This month, two giants of European cinema check in on the human condition: Ruben Östlund’s Triangle of Sadness and Ulrich Seidl’s Rimini take aim at all things greedy and seedy with varying degrees of success – the former is a freewheeling shot from the hip, while the latter applies surgical precision (but using a poorly sanitised scalpel).
Having now won his second Palme d’Or, Östlund seems to have found his sweet spot, genre-wise. Triangle of Sadness takes up the mantle from his 2017 social satire The Square, and this time it is capital-C Capitalism in the crosshairs – Östlund’s epic film is a flawed odyssey into the cognitive tics of the one percent. It unfolds in a narrative of three acts, with the first act being the strongest – particularly its opening sequence.

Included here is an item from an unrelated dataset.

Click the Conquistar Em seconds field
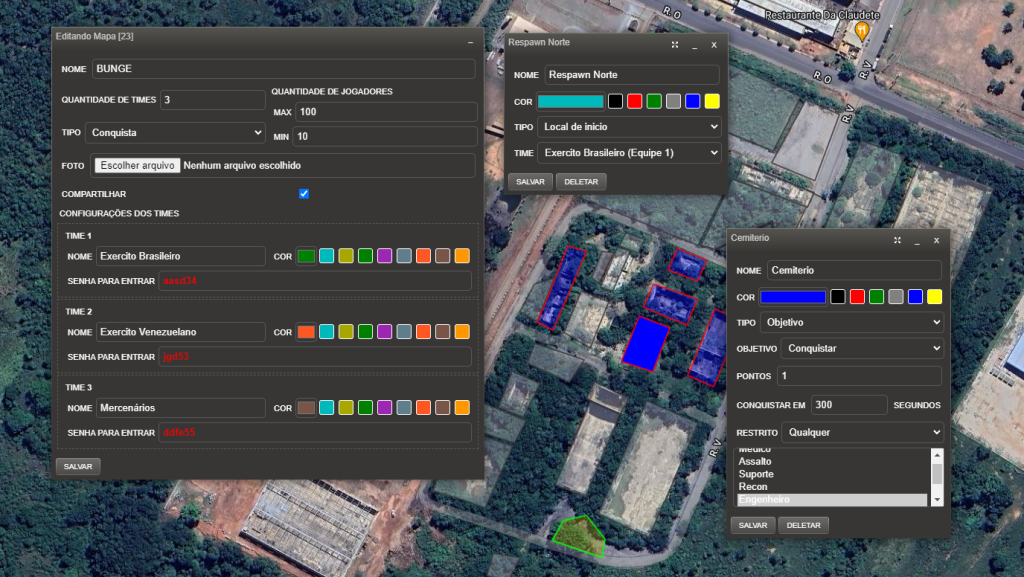Image resolution: width=1024 pixels, height=577 pixels. click(x=848, y=405)
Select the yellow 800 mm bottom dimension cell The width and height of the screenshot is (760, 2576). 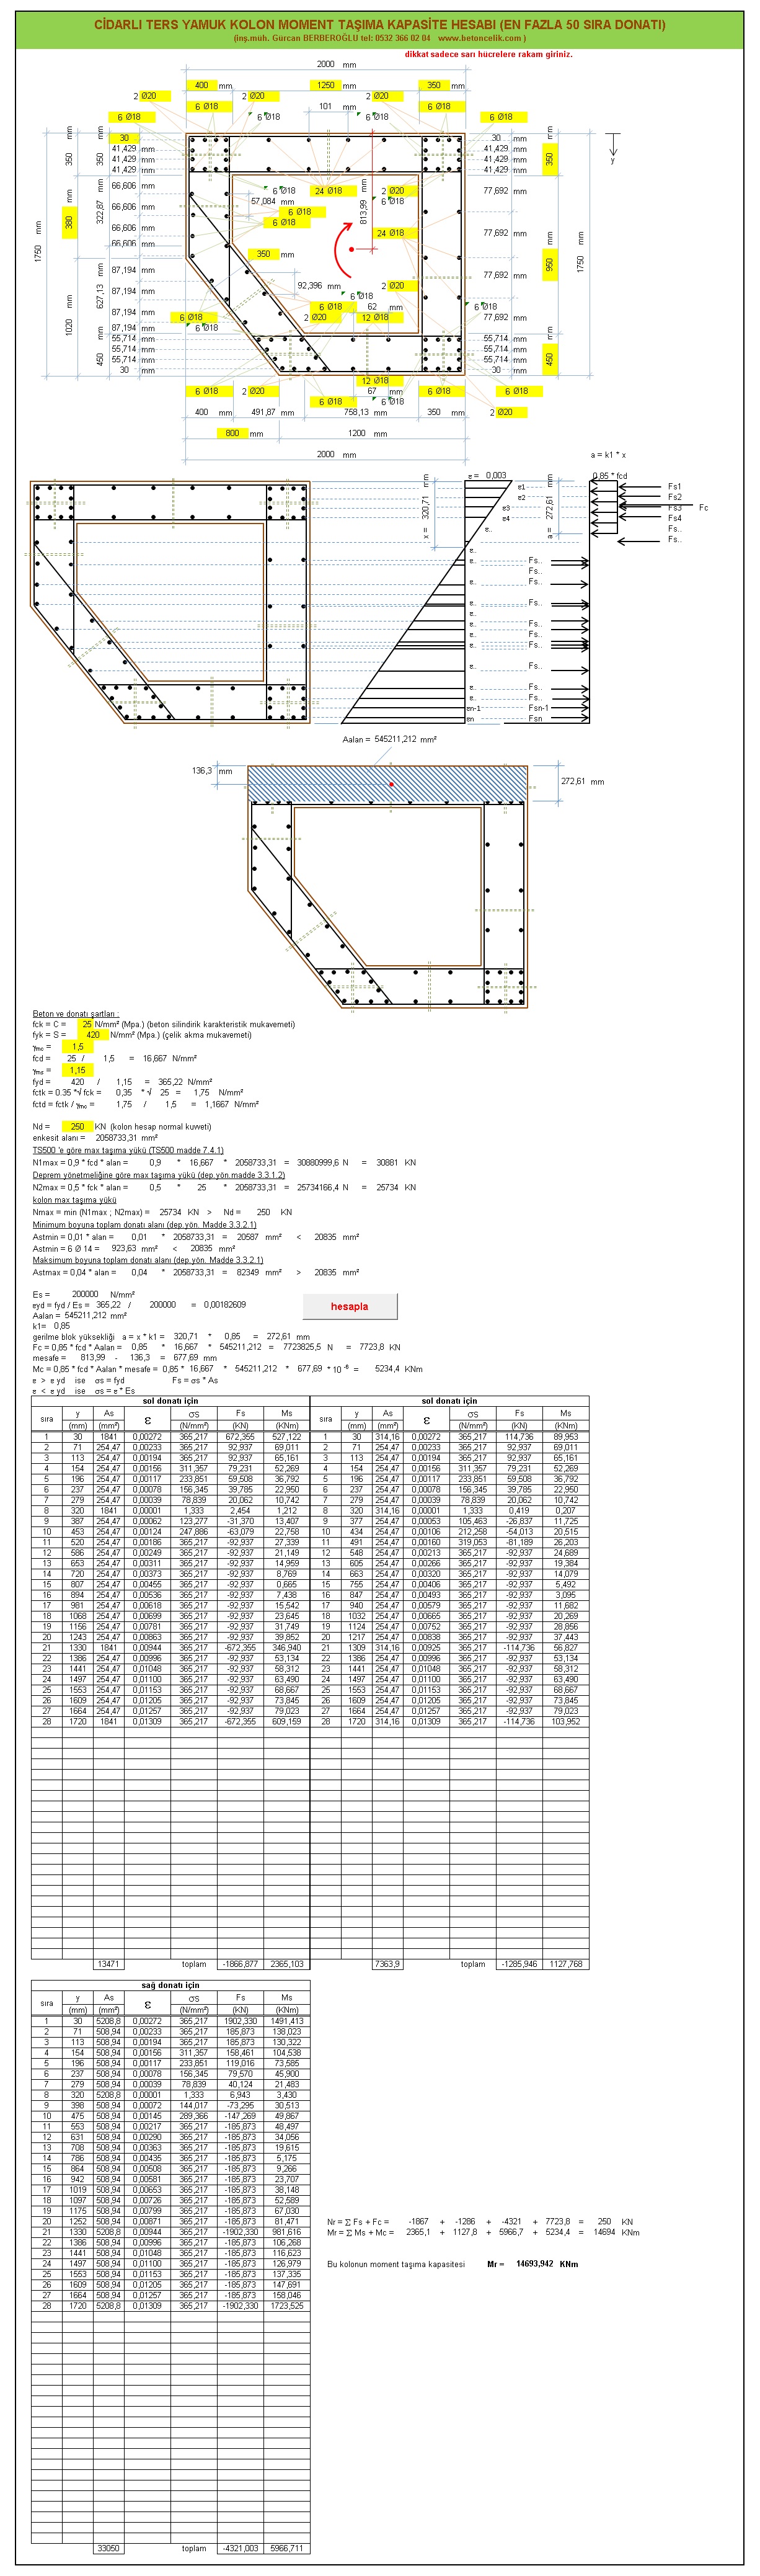232,433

Östlund’s epic film is a flawed odyssey… of three acts, with the first act being the strongest
Somewhat reminiscent of early sketches with Sacha Baron Cohen’s “Brüno” character, we meet one of the film’s main characters Carl (Harris Dickinson) as he and an entourage of male models are interviewed pre-audition by a camp TV reporter. In his audition, an art director comments on Carl’s ‘triangle of sadness’: the frowny zone just above his eyebrows, an aesthetic golden ratio of high-end modelling. Later we see him arguing with his model girlfriend Yaya (Charlbi Dean) about the selfishness of the gendered expectation that he pick up the bill.
The second act sees the couple on a free luxury cruise, where they are joined by a hateful set of boorish super-rich acquaintances. The film’s architectural centrepiece is this yacht, which operates as a confined meeting place where the hierarchies of wealth can be triangulated. The yacht only functions thanks to the invisible army of workers there – toilet cleaners and cooks who are managed by tyrannous chief steward Paula (Vicky Berlin) and captained by a Marxist seaman mid-meltdown (Woody Harrelson).
Ultimately, Triangle of Sadness falls flat. It is a heavy-handed affair – some of its set-pieces and comic devices are handled with the subtlety of a battering ram. Östlund seems intent on telling us what we already know. Still, it makes for a very entertaining outing, a spectacle best enjoyed on the big screen in a busy movie theater. Perhaps that’s the point? Östlund is undoubtedly a masterful auteur.
A bloated former king gorging on crumbs and rotten leftovers
If Östlund presents us with a grotesque banquet, then Ulrich Seidl’s feature Rimini takes place long after the feast is over, forcing us to watch a bloated former king gorging on crumbs and rotten leftovers. This sordid film explores the pathology of washed up 1980s lounge singer Richie Bravo; it is a haunting character study that revels in the vulgarity of its protagonist via Seidl’s trademark unflinching focus.
In the wintery mise-en-scène of an off-season pensioner package holiday destination, Bravo who inhabits a strange otherworld, is playing threadbare hotel function rooms and clubs for his small but dedicated female fanbase. When he isn’t peddling tacky overpriced merch, our greaseball prince engages in a sinister kind of spectral moonlighting: he returns to hotels for a more intimate experience with his hardcore fans – albeit at a price.
Seidl has a penchant for finding incredible locations, and Rimini resembles an Austro-Italian Blackpool. The winter off-season sees it imbued with a ghostly, synthetic beauty. The shots are breathtaking, mixing the splendour of Peter Greenaway with the stillness of Roy Andersson – it is ambient, lycra and baroque. The atmosphere of post-decadence decay and desperation touches on an undercurrent of something deeper, especially when the film is viewed in light of Seidl’s other work: moments in Rimini expose the wounds that persist in the present and lay bare Europe’s ugly history.